ENTRIES SUPPLIED:
******

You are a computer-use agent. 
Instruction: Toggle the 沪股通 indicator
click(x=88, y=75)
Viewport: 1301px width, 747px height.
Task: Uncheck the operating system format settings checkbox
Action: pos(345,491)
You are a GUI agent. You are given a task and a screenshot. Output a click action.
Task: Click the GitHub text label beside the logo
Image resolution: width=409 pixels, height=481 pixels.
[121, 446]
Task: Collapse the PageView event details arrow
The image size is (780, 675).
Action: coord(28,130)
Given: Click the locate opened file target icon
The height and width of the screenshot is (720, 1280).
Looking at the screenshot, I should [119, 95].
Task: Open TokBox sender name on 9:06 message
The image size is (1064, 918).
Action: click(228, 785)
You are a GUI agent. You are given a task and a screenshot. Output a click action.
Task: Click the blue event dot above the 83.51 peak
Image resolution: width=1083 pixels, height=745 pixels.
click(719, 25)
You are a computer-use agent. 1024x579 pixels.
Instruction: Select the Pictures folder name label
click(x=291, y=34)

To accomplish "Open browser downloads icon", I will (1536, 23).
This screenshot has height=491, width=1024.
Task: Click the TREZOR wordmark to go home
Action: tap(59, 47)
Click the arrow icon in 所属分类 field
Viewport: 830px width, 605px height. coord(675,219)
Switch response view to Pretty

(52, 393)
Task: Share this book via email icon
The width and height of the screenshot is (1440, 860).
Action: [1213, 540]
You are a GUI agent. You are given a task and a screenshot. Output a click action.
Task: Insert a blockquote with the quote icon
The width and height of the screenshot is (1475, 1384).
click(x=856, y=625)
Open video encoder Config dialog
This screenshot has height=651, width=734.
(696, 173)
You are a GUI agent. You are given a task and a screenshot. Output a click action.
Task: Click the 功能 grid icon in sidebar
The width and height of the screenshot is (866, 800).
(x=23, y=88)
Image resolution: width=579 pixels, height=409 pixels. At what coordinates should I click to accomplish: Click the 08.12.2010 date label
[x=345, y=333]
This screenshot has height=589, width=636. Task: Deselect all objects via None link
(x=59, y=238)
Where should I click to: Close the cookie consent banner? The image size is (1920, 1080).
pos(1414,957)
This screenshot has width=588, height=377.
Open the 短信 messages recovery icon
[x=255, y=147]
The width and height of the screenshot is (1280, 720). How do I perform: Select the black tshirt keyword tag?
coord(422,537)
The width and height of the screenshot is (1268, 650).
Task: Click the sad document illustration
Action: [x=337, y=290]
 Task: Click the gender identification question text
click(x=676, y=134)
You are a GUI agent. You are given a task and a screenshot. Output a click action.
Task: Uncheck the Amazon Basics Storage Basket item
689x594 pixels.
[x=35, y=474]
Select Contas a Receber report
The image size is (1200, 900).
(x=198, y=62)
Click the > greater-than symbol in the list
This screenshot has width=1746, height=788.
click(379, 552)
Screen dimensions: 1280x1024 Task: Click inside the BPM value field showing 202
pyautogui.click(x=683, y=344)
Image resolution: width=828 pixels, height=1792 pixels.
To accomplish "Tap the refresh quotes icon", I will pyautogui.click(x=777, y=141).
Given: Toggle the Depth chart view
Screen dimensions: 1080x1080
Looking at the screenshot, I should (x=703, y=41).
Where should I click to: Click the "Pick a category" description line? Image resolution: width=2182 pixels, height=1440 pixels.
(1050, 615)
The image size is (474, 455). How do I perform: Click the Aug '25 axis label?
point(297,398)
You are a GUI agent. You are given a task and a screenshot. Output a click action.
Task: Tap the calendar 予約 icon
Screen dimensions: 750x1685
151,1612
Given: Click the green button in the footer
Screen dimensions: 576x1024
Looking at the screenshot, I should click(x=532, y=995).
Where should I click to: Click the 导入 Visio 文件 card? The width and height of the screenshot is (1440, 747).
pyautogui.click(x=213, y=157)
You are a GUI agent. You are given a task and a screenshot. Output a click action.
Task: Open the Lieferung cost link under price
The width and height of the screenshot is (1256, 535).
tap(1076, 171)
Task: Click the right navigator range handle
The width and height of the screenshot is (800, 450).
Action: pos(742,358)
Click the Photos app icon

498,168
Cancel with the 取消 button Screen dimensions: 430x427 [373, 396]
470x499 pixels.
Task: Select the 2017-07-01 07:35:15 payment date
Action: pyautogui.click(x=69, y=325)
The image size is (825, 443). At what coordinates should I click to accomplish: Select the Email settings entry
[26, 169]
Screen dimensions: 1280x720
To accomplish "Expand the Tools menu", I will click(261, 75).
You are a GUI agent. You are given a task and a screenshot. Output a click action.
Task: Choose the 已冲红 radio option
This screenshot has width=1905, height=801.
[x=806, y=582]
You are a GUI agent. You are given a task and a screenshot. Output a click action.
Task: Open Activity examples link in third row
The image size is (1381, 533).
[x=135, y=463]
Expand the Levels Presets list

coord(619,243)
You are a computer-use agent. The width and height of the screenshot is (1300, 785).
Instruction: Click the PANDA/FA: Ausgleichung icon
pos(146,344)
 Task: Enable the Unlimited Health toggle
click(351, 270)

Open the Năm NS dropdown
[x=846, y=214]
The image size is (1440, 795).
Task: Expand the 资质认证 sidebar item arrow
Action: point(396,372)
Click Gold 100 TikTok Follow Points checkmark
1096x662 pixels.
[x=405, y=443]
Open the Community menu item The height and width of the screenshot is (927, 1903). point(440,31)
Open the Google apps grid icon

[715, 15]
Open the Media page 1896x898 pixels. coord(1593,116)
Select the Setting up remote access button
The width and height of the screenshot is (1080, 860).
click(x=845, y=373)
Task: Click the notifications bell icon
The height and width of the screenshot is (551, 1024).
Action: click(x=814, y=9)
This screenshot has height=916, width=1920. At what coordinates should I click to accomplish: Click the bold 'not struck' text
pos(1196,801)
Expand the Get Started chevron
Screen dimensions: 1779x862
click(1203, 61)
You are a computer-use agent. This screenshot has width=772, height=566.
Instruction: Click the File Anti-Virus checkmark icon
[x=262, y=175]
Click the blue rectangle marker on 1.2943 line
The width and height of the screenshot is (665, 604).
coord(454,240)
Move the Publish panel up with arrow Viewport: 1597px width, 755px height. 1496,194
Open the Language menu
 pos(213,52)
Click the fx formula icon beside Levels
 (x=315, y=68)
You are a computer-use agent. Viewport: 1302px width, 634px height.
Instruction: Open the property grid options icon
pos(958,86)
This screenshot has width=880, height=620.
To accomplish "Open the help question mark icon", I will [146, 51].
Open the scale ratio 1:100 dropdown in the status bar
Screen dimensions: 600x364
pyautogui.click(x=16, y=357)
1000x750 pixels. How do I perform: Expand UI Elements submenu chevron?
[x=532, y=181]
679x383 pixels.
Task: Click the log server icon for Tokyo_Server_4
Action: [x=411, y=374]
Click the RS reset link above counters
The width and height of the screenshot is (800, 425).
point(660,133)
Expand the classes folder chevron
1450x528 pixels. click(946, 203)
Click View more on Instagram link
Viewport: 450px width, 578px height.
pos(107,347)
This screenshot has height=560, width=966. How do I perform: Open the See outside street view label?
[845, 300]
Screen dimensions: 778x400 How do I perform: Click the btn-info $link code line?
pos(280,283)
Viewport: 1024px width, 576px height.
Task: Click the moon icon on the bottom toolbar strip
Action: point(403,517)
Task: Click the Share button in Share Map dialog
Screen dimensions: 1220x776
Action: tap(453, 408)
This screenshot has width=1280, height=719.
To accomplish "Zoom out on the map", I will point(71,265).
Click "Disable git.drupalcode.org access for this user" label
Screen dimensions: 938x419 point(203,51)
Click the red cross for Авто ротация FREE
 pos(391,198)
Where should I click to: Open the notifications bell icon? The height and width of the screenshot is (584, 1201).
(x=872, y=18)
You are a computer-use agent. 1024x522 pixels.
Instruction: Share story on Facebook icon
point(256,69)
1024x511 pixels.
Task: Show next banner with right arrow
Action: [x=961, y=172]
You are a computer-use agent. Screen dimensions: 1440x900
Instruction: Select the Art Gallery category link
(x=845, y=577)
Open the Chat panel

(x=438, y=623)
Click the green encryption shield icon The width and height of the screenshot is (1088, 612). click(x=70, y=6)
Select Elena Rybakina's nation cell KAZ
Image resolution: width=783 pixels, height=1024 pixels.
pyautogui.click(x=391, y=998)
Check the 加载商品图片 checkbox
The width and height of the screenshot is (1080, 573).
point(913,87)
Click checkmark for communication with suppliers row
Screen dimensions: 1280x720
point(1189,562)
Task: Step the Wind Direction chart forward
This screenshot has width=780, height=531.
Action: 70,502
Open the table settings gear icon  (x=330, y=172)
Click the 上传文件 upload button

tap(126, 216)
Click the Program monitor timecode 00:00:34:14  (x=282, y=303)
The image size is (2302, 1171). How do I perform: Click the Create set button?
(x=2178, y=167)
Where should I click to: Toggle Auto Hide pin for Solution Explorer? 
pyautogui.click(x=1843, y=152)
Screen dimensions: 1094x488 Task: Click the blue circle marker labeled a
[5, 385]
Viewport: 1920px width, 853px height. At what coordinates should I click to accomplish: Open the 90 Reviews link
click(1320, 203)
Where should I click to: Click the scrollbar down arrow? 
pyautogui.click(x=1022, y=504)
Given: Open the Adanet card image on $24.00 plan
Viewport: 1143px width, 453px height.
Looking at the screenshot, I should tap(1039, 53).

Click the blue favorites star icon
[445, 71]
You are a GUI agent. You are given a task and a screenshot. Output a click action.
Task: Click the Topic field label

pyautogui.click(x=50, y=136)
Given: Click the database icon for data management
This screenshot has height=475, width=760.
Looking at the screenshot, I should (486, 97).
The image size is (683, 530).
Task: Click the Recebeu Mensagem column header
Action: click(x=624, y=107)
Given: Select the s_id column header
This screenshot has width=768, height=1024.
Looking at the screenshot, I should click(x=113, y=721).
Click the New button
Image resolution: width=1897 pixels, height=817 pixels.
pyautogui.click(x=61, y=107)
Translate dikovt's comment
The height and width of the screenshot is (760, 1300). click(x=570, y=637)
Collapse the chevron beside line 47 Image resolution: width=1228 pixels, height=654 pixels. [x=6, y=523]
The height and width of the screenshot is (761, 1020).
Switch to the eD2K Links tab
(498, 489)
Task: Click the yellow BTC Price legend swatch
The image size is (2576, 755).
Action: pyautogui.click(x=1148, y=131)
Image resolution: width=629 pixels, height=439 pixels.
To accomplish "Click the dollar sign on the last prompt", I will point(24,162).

******

TASK BRIEF: Could you please copy the lines above exactly, beginning at the first and ending at the line that contains "Task: Share this book via email icon"?

FINISHED TASK:
You are a computer-use agent. 
Instruction: Toggle the 沪股通 indicator
click(x=88, y=75)
Viewport: 1301px width, 747px height.
Task: Uncheck the operating system format settings checkbox
Action: pos(345,491)
You are a GUI agent. You are given a task and a screenshot. Output a click action.
Task: Click the GitHub text label beside the logo
Image resolution: width=409 pixels, height=481 pixels.
[121, 446]
Task: Collapse the PageView event details arrow
The image size is (780, 675).
Action: coord(28,130)
Given: Click the locate opened file target icon
The height and width of the screenshot is (720, 1280).
Looking at the screenshot, I should [119, 95].
Task: Open TokBox sender name on 9:06 message
The image size is (1064, 918).
Action: click(228, 785)
You are a GUI agent. You are given a task and a screenshot. Output a click action.
Task: Click the blue event dot above the 83.51 peak
Image resolution: width=1083 pixels, height=745 pixels.
click(719, 25)
You are a computer-use agent. 1024x579 pixels.
Instruction: Select the Pictures folder name label
click(x=291, y=34)

To accomplish "Open browser downloads icon", I will (1536, 23).
This screenshot has height=491, width=1024.
Task: Click the TREZOR wordmark to go home
Action: tap(59, 47)
Click the arrow icon in 所属分类 field
Viewport: 830px width, 605px height. coord(675,219)
Switch response view to Pretty

(52, 393)
Task: Share this book via email icon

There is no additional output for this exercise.